§ **Data excerpts**
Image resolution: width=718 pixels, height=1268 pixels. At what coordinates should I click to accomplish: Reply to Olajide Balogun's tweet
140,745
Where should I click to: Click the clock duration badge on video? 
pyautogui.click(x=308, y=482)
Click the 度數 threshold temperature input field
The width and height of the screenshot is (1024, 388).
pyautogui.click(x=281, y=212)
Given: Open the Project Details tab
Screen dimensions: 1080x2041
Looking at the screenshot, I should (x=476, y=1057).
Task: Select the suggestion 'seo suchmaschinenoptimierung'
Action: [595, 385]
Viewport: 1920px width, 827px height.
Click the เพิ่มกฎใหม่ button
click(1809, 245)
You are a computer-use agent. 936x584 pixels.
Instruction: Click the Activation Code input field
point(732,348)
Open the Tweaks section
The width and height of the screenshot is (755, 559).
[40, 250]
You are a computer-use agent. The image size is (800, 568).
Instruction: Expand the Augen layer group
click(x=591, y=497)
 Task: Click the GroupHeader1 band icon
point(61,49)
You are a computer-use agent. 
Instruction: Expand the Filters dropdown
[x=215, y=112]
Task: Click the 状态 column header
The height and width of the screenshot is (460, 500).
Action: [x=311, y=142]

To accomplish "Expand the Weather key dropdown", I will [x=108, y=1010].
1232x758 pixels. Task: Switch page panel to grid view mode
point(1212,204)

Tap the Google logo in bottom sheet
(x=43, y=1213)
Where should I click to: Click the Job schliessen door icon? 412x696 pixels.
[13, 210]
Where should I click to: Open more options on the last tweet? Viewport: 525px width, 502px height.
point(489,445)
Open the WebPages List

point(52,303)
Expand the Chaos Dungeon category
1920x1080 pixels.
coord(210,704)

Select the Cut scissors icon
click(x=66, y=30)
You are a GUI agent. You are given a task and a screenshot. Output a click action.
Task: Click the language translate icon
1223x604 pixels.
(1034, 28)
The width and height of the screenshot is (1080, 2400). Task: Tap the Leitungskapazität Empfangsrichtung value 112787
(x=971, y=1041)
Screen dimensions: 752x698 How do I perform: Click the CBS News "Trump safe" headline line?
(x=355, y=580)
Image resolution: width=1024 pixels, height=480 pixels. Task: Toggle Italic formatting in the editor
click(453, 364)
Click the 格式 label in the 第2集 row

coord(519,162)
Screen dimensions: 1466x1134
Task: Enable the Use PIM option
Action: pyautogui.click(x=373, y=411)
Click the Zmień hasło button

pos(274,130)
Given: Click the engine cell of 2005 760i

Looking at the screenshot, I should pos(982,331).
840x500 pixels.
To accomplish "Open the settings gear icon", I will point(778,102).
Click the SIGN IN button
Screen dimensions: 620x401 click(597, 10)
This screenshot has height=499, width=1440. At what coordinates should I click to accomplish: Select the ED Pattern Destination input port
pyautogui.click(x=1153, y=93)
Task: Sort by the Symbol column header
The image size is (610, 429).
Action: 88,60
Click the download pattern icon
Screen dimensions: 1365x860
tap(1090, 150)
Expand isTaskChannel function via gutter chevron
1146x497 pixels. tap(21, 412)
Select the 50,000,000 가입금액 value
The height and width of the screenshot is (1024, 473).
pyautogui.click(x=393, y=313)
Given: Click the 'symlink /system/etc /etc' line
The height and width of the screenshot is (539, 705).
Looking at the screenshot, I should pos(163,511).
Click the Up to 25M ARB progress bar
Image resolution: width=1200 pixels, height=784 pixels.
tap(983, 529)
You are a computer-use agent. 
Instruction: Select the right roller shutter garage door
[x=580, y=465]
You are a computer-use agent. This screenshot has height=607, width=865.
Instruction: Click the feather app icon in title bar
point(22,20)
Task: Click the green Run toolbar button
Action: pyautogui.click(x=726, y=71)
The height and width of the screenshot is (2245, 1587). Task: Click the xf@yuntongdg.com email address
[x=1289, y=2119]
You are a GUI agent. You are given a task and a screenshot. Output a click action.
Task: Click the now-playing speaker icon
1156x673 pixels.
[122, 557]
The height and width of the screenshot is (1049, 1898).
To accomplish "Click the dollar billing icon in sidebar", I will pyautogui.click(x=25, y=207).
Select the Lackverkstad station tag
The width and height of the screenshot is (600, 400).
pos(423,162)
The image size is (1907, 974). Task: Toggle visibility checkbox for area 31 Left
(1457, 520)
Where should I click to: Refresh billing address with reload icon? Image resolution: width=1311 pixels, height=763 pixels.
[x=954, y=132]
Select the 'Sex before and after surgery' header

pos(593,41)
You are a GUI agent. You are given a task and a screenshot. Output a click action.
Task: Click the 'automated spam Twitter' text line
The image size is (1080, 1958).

§ **Task description**
Each entry above has to be duplicated exactly as it stands.

§ **Solution below**
Image resolution: width=718 pixels, height=1268 pixels. At what coordinates should I click to accomplish: Reply to Olajide Balogun's tweet
140,745
Where should I click to: Click the clock duration badge on video? 
pyautogui.click(x=308, y=482)
Click the 度數 threshold temperature input field
The width and height of the screenshot is (1024, 388).
pyautogui.click(x=281, y=212)
Given: Open the Project Details tab
Screen dimensions: 1080x2041
Looking at the screenshot, I should (x=476, y=1057).
Task: Select the suggestion 'seo suchmaschinenoptimierung'
Action: [595, 385]
Viewport: 1920px width, 827px height.
Click the เพิ่มกฎใหม่ button
click(1809, 245)
You are a computer-use agent. 936x584 pixels.
Instruction: Click the Activation Code input field
point(732,348)
Open the Tweaks section
The width and height of the screenshot is (755, 559).
[40, 250]
You are a computer-use agent. The image size is (800, 568).
Instruction: Expand the Augen layer group
click(x=591, y=497)
 Task: Click the GroupHeader1 band icon
point(61,49)
You are a computer-use agent. 
Instruction: Expand the Filters dropdown
[x=215, y=112]
Task: Click the 状态 column header
The height and width of the screenshot is (460, 500).
Action: [x=311, y=142]

To accomplish "Expand the Weather key dropdown", I will [x=108, y=1010].
1232x758 pixels. Task: Switch page panel to grid view mode
point(1212,204)

Tap the Google logo in bottom sheet
(x=43, y=1213)
Where should I click to: Click the Job schliessen door icon? 412x696 pixels.
[13, 210]
Where should I click to: Open more options on the last tweet? Viewport: 525px width, 502px height.
point(489,445)
Open the WebPages List

point(52,303)
Expand the Chaos Dungeon category
1920x1080 pixels.
coord(210,704)

Select the Cut scissors icon
click(x=66, y=30)
You are a GUI agent. You are given a task and a screenshot. Output a click action.
Task: Click the language translate icon
1223x604 pixels.
(1034, 28)
The width and height of the screenshot is (1080, 2400). Task: Tap the Leitungskapazität Empfangsrichtung value 112787
(x=971, y=1041)
Screen dimensions: 752x698 How do I perform: Click the CBS News "Trump safe" headline line?
(x=355, y=580)
Image resolution: width=1024 pixels, height=480 pixels. Task: Toggle Italic formatting in the editor
click(453, 364)
Click the 格式 label in the 第2集 row

coord(519,162)
Screen dimensions: 1466x1134
Task: Enable the Use PIM option
Action: pyautogui.click(x=373, y=411)
Click the Zmień hasło button

pos(274,130)
Given: Click the engine cell of 2005 760i

Looking at the screenshot, I should pos(982,331).
840x500 pixels.
To accomplish "Open the settings gear icon", I will point(778,102).
Click the SIGN IN button
Screen dimensions: 620x401 click(597, 10)
This screenshot has height=499, width=1440. At what coordinates should I click to accomplish: Select the ED Pattern Destination input port
pyautogui.click(x=1153, y=93)
Task: Sort by the Symbol column header
The image size is (610, 429).
Action: 88,60
Click the download pattern icon
Screen dimensions: 1365x860
tap(1090, 150)
Expand isTaskChannel function via gutter chevron
1146x497 pixels. tap(21, 412)
Select the 50,000,000 가입금액 value
The height and width of the screenshot is (1024, 473).
pyautogui.click(x=393, y=313)
Given: Click the 'symlink /system/etc /etc' line
The height and width of the screenshot is (539, 705).
Looking at the screenshot, I should pos(163,511).
Click the Up to 25M ARB progress bar
Image resolution: width=1200 pixels, height=784 pixels.
tap(983, 529)
You are a computer-use agent. 
Instruction: Select the right roller shutter garage door
[x=580, y=465]
You are a computer-use agent. This screenshot has height=607, width=865.
Instruction: Click the feather app icon in title bar
point(22,20)
Task: Click the green Run toolbar button
Action: pyautogui.click(x=726, y=71)
The height and width of the screenshot is (2245, 1587). Task: Click the xf@yuntongdg.com email address
[x=1289, y=2119]
You are a GUI agent. You are given a task and a screenshot. Output a click action.
Task: Click the now-playing speaker icon
1156x673 pixels.
[122, 557]
The height and width of the screenshot is (1049, 1898).
To accomplish "Click the dollar billing icon in sidebar", I will pyautogui.click(x=25, y=207).
Select the Lackverkstad station tag
The width and height of the screenshot is (600, 400).
pos(423,162)
The image size is (1907, 974). Task: Toggle visibility checkbox for area 31 Left
(1457, 520)
Where should I click to: Refresh billing address with reload icon? Image resolution: width=1311 pixels, height=763 pixels.
[x=954, y=132]
Select the 'Sex before and after surgery' header

pos(593,41)
You are a GUI agent. You are given a task and a screenshot. Output a click action.
Task: Click the 'automated spam Twitter' text line
The image size is (1080, 1958).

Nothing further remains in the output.